- [Work to be completed]
The following data has a line with "Select the 3m time range" and a line with "You are a computer-use agent. The". Write out exactly those lines and all the lines between them.
------ Data provided ------
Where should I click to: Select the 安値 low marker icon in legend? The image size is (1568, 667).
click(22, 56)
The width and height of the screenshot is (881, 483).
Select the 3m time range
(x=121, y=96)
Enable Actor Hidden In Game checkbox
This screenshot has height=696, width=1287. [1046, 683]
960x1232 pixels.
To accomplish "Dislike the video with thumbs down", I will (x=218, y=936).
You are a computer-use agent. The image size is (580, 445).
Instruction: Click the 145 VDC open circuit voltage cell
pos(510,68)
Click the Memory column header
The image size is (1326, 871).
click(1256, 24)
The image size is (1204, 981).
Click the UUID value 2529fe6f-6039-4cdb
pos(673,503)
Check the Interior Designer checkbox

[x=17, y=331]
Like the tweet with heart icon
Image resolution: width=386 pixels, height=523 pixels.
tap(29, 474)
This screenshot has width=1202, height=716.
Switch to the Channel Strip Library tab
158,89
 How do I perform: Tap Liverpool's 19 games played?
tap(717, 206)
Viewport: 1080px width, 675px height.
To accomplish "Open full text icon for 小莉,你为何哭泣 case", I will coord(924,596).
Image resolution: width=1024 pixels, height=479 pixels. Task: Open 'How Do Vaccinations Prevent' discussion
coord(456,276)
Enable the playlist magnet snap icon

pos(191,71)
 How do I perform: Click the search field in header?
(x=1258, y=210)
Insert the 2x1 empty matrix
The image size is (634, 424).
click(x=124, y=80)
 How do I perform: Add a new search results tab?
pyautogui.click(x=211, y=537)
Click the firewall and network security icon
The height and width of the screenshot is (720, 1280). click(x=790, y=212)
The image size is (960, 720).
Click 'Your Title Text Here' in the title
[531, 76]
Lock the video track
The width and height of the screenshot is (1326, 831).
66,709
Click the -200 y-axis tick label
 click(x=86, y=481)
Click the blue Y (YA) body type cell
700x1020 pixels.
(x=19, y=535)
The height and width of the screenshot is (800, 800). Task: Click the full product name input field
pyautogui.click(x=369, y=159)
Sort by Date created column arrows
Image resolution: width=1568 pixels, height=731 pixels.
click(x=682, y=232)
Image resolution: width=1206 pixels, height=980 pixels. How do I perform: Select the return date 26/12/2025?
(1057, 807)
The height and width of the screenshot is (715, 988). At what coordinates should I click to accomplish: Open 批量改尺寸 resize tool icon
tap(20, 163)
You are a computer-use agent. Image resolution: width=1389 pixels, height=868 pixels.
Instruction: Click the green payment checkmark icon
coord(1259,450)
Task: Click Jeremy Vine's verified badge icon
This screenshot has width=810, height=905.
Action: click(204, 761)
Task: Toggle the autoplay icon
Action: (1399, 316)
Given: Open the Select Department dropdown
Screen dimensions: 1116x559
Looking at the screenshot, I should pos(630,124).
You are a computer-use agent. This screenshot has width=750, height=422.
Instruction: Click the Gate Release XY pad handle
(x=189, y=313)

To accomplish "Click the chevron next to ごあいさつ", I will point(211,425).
------
- [Solution]
Select the 3m time range
(x=121, y=96)
Enable Actor Hidden In Game checkbox
This screenshot has height=696, width=1287. [1046, 683]
960x1232 pixels.
To accomplish "Dislike the video with thumbs down", I will (x=218, y=936).
You are a computer-use agent. The image size is (580, 445).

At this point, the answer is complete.